In December’s keynote presentation, I shared with the Consortium the preliminary work undertaken by CLOCC staff and the Executive Committee to explore four broad areas of social determinants and root causes of obesity: racism and immigration; segregation, poverty, and education; built environment deficiencies and the forces of gentrification that often accompany large-scale improvements; and violence, trauma, and stress. While these deeply-entrenched social problems may be shuffled and regrouped by others who are leading the way in thought and action, these categories helped us to explore the evidence about their links to health and obesity, identify the resources we have at our disposal as a consortium to lend our voice to their solutions, and begin to lay out “CLOCC-appropriate” pathways to get involved.

I truly believe that tackling these deterrents to healthy behaviors and improvements in social and economic resources is the “new frontier” for obesity prevention for us here in Chicago.
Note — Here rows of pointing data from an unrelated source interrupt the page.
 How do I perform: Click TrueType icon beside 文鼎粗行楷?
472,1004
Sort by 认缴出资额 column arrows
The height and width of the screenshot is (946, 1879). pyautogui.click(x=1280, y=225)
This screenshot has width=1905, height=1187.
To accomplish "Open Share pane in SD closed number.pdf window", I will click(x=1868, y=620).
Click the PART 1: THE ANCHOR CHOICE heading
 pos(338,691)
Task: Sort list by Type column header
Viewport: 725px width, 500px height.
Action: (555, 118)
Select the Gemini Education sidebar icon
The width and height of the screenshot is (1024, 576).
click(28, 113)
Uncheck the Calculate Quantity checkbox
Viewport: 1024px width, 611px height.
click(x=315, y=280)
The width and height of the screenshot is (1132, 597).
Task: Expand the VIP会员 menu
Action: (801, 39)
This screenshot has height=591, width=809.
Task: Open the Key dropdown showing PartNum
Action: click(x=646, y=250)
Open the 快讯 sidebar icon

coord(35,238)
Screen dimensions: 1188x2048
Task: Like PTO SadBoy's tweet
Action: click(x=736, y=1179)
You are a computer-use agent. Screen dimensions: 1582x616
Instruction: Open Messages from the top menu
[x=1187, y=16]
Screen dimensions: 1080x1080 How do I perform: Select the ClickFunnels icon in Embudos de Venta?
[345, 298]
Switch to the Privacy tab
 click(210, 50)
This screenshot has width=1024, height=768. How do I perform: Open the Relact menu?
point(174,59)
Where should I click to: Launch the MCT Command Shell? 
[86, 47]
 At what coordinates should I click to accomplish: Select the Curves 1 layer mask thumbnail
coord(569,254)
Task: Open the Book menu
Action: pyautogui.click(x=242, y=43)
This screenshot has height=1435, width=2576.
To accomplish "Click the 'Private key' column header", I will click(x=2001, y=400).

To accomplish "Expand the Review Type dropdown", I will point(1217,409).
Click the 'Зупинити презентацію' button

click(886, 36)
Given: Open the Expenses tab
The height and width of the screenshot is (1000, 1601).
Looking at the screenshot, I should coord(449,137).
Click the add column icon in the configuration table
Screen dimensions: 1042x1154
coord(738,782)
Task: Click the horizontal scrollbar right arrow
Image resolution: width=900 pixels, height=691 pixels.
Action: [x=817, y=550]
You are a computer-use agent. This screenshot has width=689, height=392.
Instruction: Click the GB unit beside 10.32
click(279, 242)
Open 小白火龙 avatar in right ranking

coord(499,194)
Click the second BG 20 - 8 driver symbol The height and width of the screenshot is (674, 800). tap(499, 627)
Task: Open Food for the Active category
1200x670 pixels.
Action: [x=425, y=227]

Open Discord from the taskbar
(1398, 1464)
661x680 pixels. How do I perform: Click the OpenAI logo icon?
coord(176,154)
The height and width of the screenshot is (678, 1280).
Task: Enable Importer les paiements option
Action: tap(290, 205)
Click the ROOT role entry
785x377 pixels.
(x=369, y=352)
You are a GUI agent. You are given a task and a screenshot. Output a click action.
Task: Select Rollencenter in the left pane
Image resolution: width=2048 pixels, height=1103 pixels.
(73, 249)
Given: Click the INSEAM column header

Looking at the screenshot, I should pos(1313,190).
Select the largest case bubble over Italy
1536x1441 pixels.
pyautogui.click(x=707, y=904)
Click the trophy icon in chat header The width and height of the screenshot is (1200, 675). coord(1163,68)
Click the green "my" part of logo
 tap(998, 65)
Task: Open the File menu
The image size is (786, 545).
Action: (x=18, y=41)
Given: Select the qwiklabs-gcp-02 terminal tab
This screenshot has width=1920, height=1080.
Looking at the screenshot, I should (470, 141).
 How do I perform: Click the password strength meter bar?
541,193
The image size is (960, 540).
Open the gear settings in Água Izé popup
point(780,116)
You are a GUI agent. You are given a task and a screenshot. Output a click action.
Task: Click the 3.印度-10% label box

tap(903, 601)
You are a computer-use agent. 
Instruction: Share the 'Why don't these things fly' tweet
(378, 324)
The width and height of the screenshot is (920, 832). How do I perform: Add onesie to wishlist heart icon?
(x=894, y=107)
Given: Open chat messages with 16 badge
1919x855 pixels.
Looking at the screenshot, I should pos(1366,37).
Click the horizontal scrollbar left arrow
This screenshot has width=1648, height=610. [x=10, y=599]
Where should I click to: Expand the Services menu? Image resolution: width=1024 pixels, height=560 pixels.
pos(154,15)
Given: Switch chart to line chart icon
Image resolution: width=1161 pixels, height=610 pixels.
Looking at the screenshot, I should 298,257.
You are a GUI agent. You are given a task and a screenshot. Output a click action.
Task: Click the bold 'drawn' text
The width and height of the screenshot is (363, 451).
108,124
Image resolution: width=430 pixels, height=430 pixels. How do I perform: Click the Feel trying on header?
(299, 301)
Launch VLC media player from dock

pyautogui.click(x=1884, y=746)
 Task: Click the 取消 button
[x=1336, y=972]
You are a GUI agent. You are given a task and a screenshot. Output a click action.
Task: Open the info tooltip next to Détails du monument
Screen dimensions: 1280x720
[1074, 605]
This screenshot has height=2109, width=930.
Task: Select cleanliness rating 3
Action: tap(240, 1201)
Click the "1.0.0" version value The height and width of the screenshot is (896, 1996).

Many CLOCC partners have been hard at work for many years and have developed significant expertise in addressing some of these issues that may, initially, seem to be quite removed from obesity prevention. We look forward to working with these partners to understand how an obesity prevention consortium can add fuel to the fire. It is our hope that in the near future we can share what we learn and we encourage those of you with ideas already in mind to share those ideas. The structures and processes that have been at the core of CLOCC’s activities for 15 years may evolve as we expand our worldview and our strategic approach may change – maybe even dramatically. I believe, however, that if we are to avoid the predicted statistic –  that 57.3% of today’s children will be obese at 35 – then serious transformation in what we do and how we do it is imperative. We hope you will all join CLOCC staff and leadership as we explore this new and exciting frontier.